Using The New WKO4 Elevation Corrected Power Chart
In the new WKO4 software, one of the many new features is the ability to create your own custom charts and graphs. You can make these as simple or as complicated as you like, and this can allow you to experiment with new ideas and see if there is a correlation or trend you can learn from. The other great thing about WKO4 is that you don’t have to do a single custom chart or know calculus. There are many charts to pick from inside the Chart Picker and also on the Chart Exchange online and you get to benefit from the brain power of super scientists and mathematicians, like Dr. Andrew R. Coggan.
Dr. Coggan has been working hard on his newest creation, the Elevation Correction Chart. For years, we have known that the power you can generate at “elevation” versus sea level is a lot less. How much less depends on your elevation, your unique physiology and a host of other factors. Well, Dr. Coggan has done it. He has created a chart that takes into account these factors and using the computing power of the WKO4 software, anyone can see what their power would be had they been at sea level instead of 11,000 ft.
At the recent USA Pro Challenge in Colorado, all of the riders were impacted by the elevation in one way or another. Australian based Team Drapac rider Lachlan Norris proved to be one of the top riders, placing 6th overall. The team did what they could to prepare for the USA Pro Challenge before the race, but every rider is different and altitude can be very difficult to deal with. Now, after the race, Norris and the team have shared his data with us to show what his power would have been had he been racing at sea level.
Norris’ Elevation Corrected Power
Norris had many good rides during the week and came to the USA Pro Challenge on the heels of a stellar win on the final stage of the Tour of Utah. In Figure 1, Norris’ Average Power for Stage 2 was 187 watts and his sea level corrected average was 205 watts. Stage 2 had a combined climbing of 9,697 ft. The stage started from 6,800 ft., climbed to 9,000 ft. twice, and then finished at 10,000 ft. at Arapahoe Basin. The most dramatic difference between the two came in the first hour of the race as Lachlan climbed from 7,000 ft. to 9,500 ft. His Average Power for this section was 297 watts, but the sea level equivalent power was 342 watts.

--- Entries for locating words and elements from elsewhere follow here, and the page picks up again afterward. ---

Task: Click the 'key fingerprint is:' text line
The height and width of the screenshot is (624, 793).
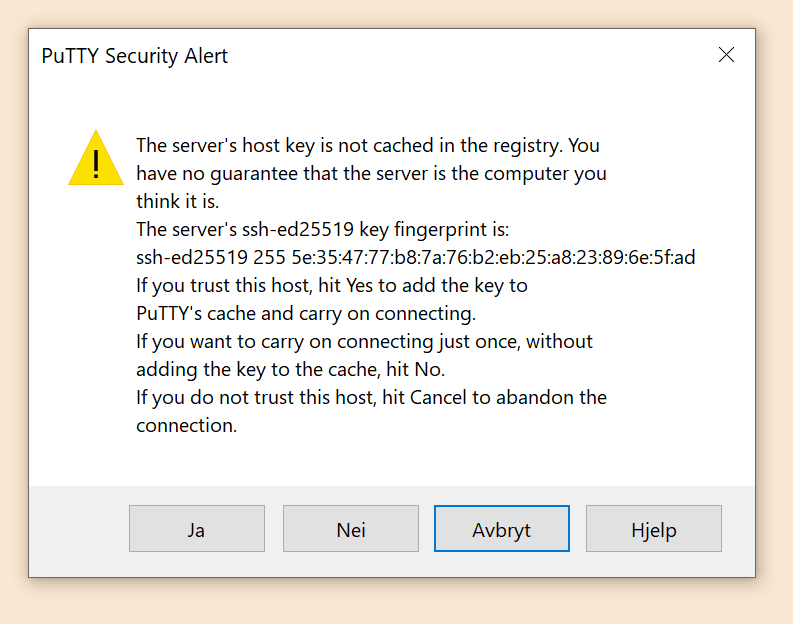Action: coord(322,229)
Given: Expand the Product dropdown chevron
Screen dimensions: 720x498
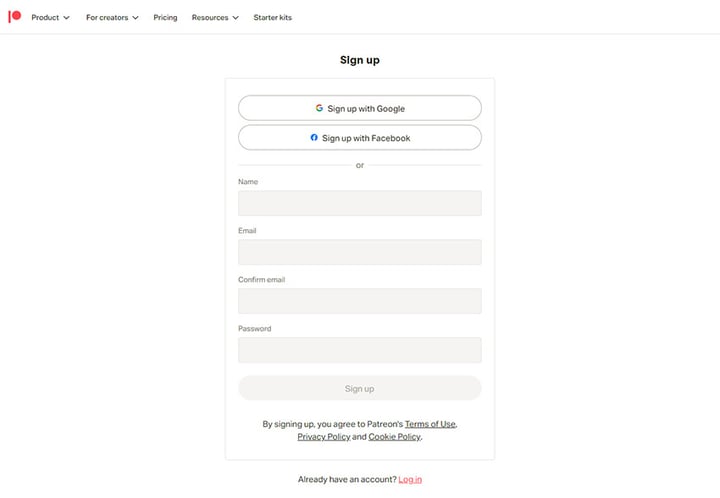Looking at the screenshot, I should point(67,18).
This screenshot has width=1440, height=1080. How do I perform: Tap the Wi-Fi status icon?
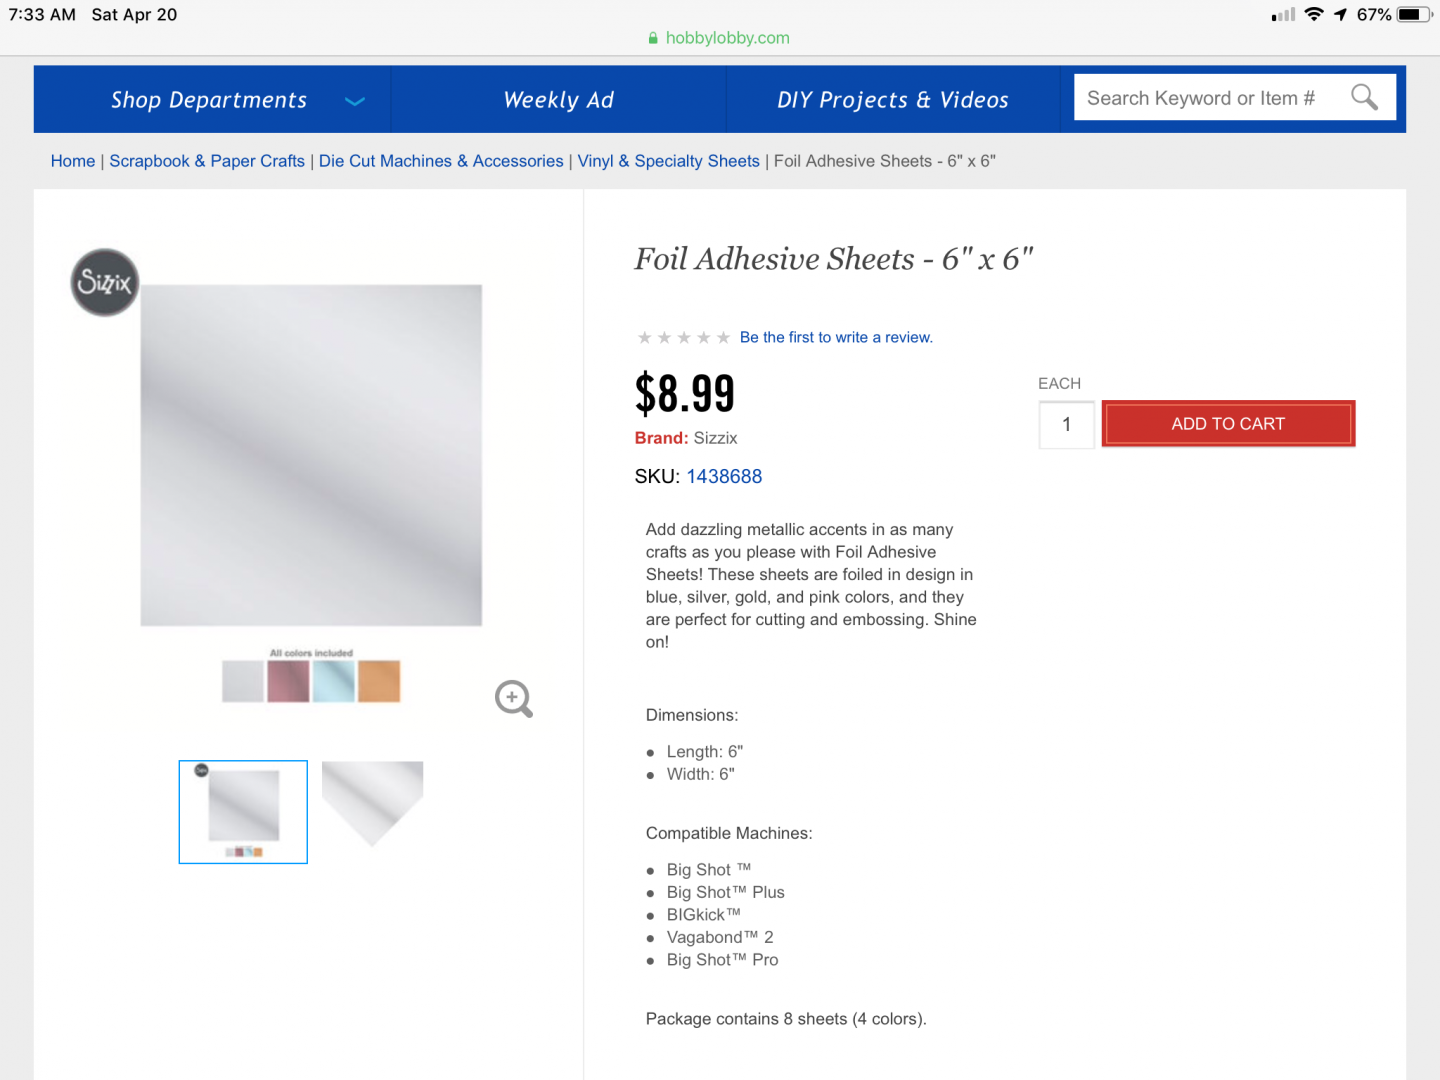[1314, 15]
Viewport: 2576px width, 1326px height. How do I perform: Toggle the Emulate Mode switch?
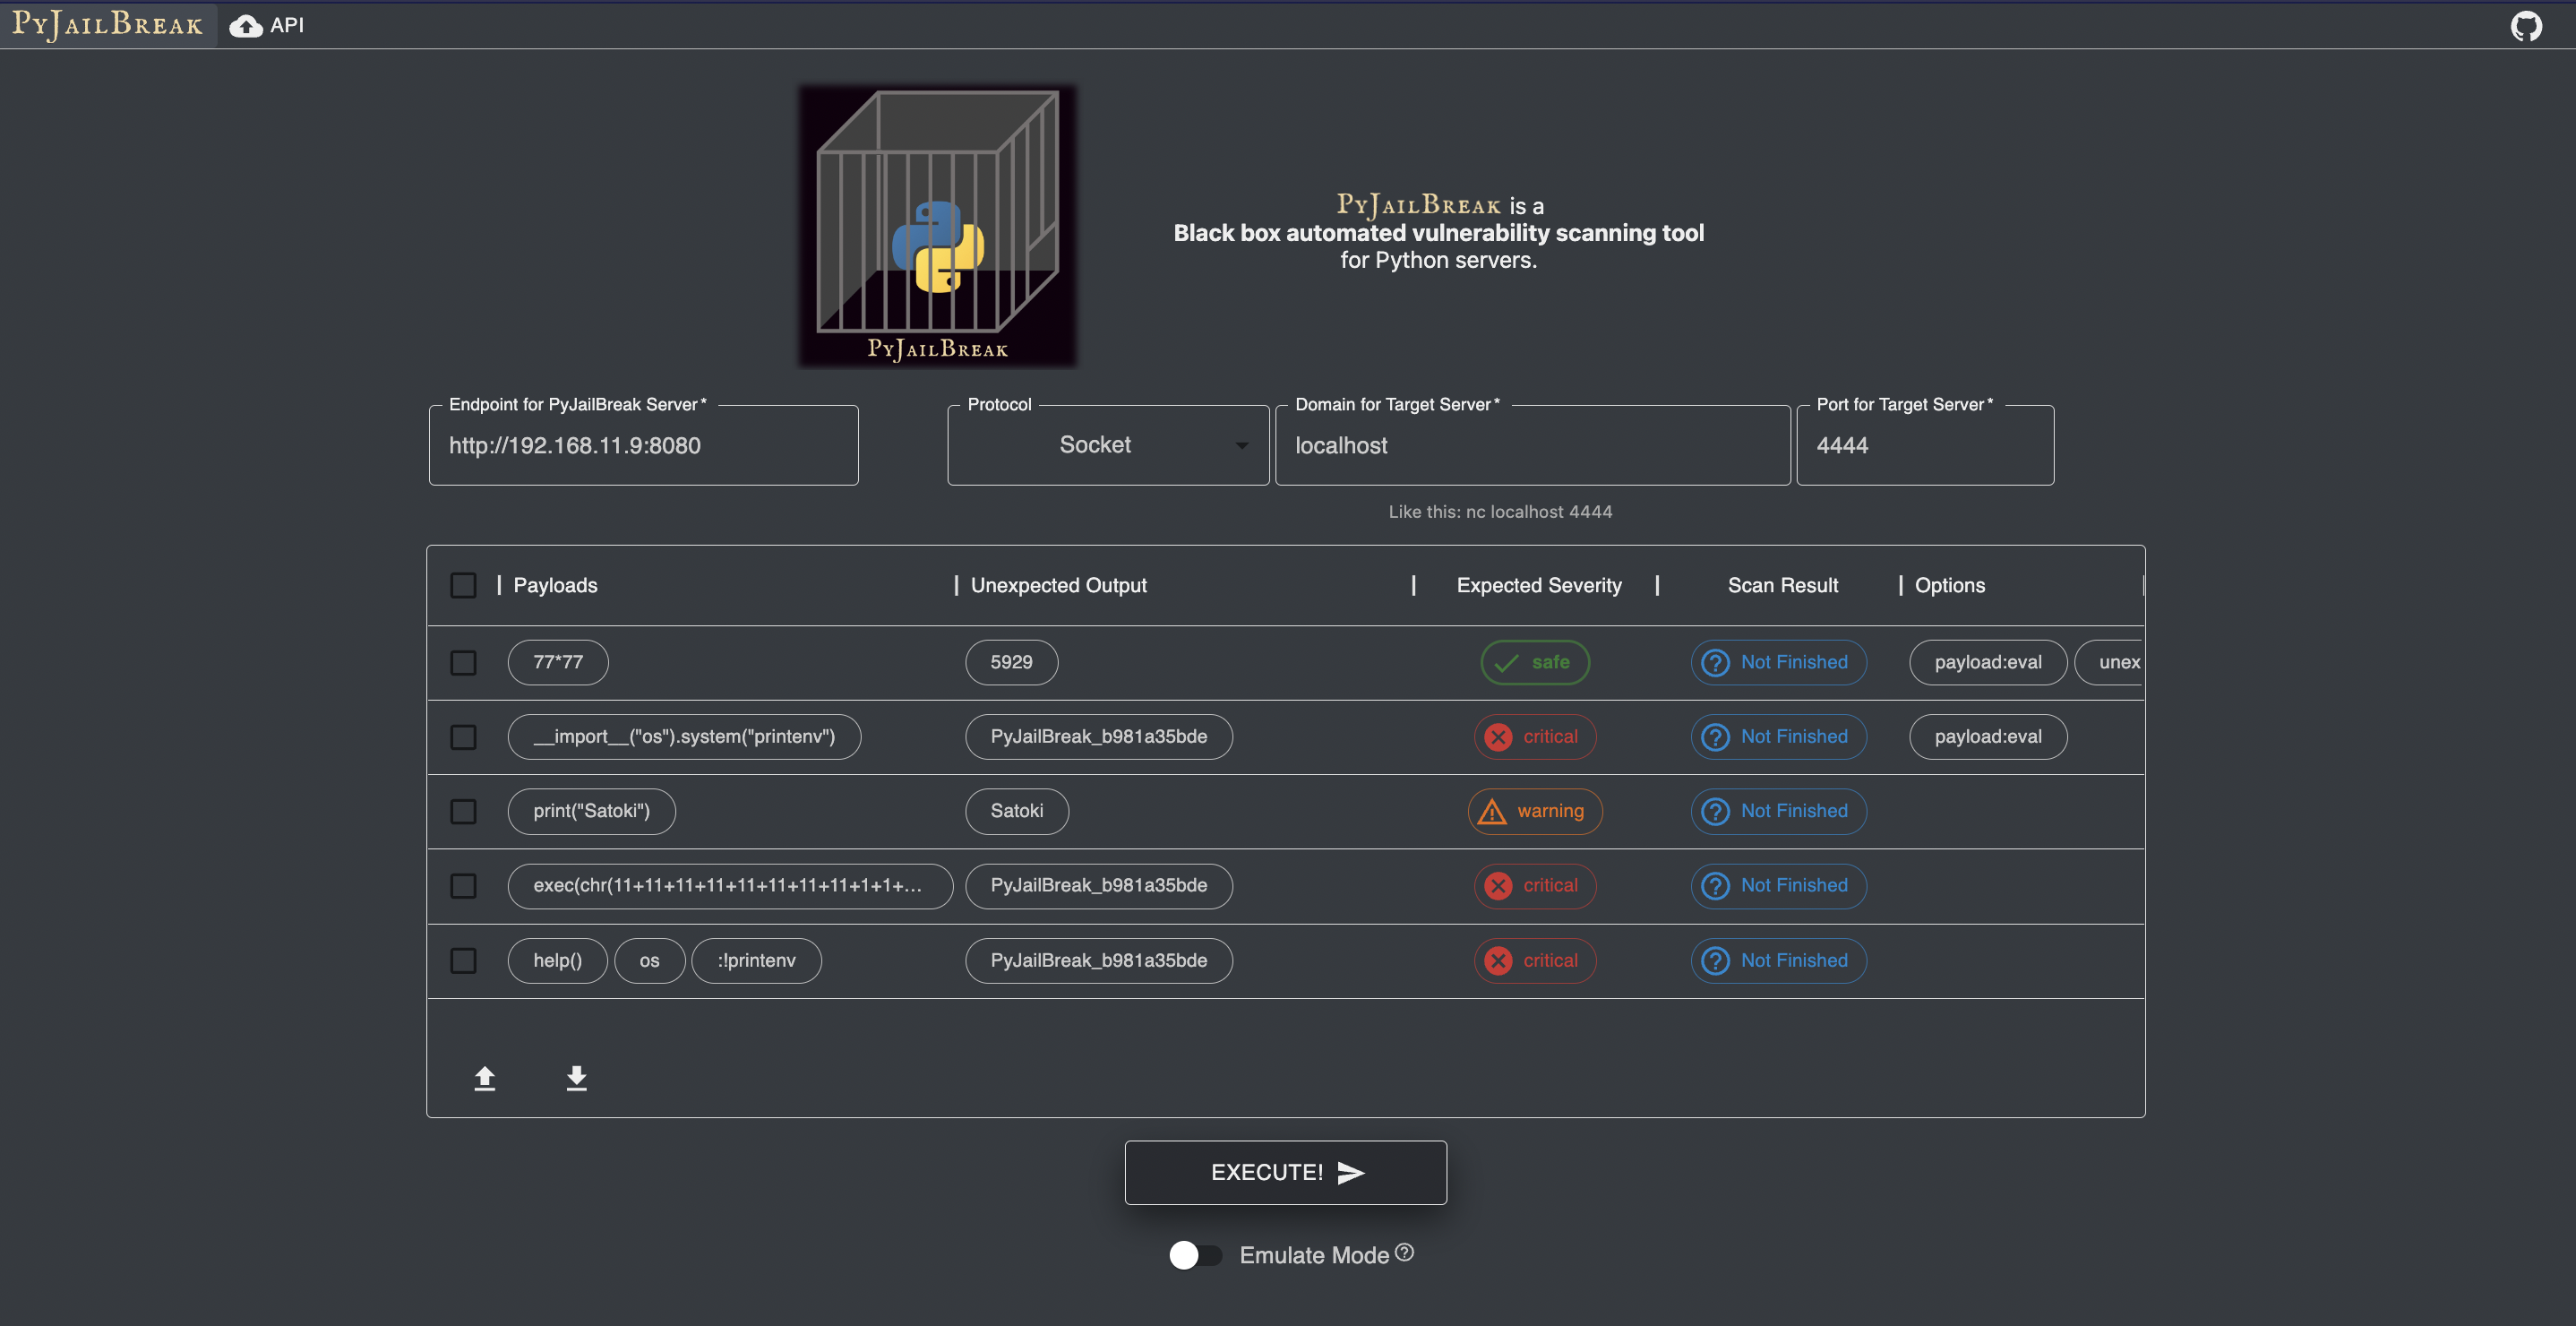[x=1195, y=1255]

In Stage 4, from Aspen to Breckenridge, there was a tremendous difference in the sea level equivalent power and the actual power. In the first climb of the day over Independence Pass, topping out at 12,000 ft., Norris’ actual power average for the climb was 298 watts, but his Sea Level Corrected (SLC) was 328 watts. Notice in Figure 2, that the higher and higher he climbs, the more there is a discrepancy between his actual power and SLC. Near the top of Independence Pass, his actual power is nearly 60 watts lower than SLC.
In Stage 6, the peloton rode at some of the lowest elevations of the USA Pro Challenge and as a result, Norris’ power was very similar to what it would have been at sea level. For the entire stage, his actual power was 208 watts and his SLC was 218 watts, so a mere 10 watts different. Now, remember this might be the case for you, and everyone reacts differently to riding at elevation, but for Norris, 10 watts isn’t much. Clearly, he rides very well at elevation!
Sea Level Correction is a great new chart inside WKO4 and you’ll soon see it in the Chart Exchange so that you too can use it to analyze your data while at elevation. Of course, knowing your SLC power leads to being able to have a SLC TSS as well! So, look for that to follow in the footsteps of this great new chart.